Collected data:
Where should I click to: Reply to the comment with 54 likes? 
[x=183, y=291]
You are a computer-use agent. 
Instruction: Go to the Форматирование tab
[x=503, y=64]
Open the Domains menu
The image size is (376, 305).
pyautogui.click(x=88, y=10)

Your objective:
Nothing but the lines from the line containing "You are a computer-use agent." through the final line of the entries should appear in your answer, copied exactly.

Answer:
You are a computer-use agent. 
Instruction: Go to the Форматирование tab
[x=503, y=64]
Open the Domains menu
The image size is (376, 305).
pyautogui.click(x=88, y=10)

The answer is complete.